Supreme Court of New Jersey, 1930

Marin v. Mitchell

Marin v. Mitchell
Supreme Court of New Jersey · Decided May 27, 1930 · Pee
8 N.J. Misc. 450; 150 A. 580; 1930 N.J. Sup. Ct. LEXIS 169

Marin v. Mitchell

Opinion of the Court

Pee Curiam.

This is an appeal from a judgment of $1,775.52 in favor of the plaintiff and against the defendant at the Hudson County Circuit Court in an action to recover broker’s commissions for procuring a buyer of lease held by the defendant on certain garage premises. The appeal relates solely to the admission of questions in the examination of William Schaefer.

It was in evidence, without objection, that Schaefer was employed by the defendant as manager in full charge of the garage, which was the subject-matter of the lease and the suit, and that the plaintiff came to the garage with Mindlin, the subsequent purchaser of the lease, and that the plaintiff came into the office and asked permission to go through the garage; that the witness knew wliat plaintiff wanted. Thereupon the witness was asked what it was that Marin wanted, and the question was objected to upon the ground that it *451was an immaterial, irrelevant, self-serving declaration. We think the question was not subject to either of these criticisms. The answer was then given, namely: “Eor the purpose of seeing the place, showing the place to the prospect;” and in answer to further questions, unobjected to, the witness explained that by “the prospect” he meant a prospective purchaser for the garage lease. The question was then asked: “Will you please repeat all of the conversation between you and Mr. Marin when he called there on that occasion?” After discussion the question was reframed to read: “What did Mr. Marin say when he came there?” Objection was made upon the ground that the witness had no authority to bind the defendant and that agency could not be proved by a self-serving declaration. The question was admitted and the answer was: “He asked for permission to go through the garage; he had a prospect with him to purchase the garage.” The question was not objectionable upon the ground stated to the court and even though it were objectionable, it is harmless for the reason that the witness had already testified that Marin was there for the purpose of seeing the garage and showing it to a prospective purchaser of the lease.

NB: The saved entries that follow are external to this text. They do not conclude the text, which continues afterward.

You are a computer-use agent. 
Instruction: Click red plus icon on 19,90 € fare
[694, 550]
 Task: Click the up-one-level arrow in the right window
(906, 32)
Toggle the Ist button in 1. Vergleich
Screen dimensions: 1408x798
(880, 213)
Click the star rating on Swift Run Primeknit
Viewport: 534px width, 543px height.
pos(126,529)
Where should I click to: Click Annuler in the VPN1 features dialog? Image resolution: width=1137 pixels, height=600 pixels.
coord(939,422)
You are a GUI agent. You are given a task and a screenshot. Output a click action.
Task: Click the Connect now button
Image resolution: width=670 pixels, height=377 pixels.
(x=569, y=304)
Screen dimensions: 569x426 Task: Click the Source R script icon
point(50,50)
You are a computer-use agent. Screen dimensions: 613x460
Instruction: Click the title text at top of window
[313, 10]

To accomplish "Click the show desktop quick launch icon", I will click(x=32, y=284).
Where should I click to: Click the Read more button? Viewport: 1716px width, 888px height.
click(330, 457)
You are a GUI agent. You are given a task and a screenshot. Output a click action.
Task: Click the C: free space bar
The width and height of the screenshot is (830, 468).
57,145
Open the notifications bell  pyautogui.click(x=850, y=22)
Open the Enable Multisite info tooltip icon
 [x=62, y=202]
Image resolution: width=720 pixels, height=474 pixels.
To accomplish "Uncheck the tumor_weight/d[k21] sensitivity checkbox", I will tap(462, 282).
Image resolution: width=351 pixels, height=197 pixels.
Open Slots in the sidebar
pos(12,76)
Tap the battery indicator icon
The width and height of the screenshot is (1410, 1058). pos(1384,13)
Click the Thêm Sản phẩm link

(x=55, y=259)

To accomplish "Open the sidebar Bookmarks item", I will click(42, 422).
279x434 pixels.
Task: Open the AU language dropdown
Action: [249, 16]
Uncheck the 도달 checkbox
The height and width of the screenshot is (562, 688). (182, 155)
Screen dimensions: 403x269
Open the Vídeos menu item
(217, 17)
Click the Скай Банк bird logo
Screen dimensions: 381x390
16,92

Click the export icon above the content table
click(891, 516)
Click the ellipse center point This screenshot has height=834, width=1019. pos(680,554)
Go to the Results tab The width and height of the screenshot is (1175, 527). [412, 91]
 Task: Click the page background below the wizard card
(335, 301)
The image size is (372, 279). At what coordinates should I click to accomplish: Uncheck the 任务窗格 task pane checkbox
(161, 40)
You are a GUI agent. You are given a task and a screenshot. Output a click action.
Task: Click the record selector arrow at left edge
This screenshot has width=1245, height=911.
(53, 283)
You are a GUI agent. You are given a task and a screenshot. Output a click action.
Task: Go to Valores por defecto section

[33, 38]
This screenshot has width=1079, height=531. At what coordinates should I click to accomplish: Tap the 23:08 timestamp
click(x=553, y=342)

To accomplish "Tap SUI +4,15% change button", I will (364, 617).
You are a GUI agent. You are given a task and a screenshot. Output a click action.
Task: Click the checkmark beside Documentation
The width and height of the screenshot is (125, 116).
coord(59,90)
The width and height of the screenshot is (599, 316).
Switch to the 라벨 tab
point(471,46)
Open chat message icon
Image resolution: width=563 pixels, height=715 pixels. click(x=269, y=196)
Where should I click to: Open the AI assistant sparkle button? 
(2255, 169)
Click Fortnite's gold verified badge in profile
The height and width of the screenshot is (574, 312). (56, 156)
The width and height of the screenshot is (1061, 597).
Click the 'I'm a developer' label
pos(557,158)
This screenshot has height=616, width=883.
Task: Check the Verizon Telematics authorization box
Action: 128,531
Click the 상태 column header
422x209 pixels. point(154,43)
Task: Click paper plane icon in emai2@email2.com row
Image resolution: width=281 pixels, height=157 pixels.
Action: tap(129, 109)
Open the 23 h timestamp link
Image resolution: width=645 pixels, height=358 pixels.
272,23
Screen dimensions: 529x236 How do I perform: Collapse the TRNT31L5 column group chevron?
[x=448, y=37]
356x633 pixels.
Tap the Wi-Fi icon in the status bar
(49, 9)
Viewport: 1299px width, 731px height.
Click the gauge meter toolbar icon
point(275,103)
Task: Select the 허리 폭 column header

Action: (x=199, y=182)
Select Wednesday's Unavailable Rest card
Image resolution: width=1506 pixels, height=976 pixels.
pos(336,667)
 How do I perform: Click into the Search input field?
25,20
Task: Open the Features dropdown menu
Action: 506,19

We do not find in the questions any intent to bind the defendant by the act or word of the witness as an agent, nor do we find in the answers any such effect. The plaintiff had been authorized directly by the defendant in writing to sublet, on defendant’s behalf, the garage premises. Subsequently the defendant conveyed the lease to Mindlin, the gentleman whom the plaintiff showed the premises to. A disputed question was whether the plaintiff had been the effective agent in the transaction, and the testimony was incidental to the proof of what the plaintiff had actually done toward accomplishing the sale. The purport of the testimony was that the plaintiff had taken Mindlin for the purpose of showing him the premises, and in this respect it was cumulative and corroborative of other evidence in the case.

The judgment below will be affirmed.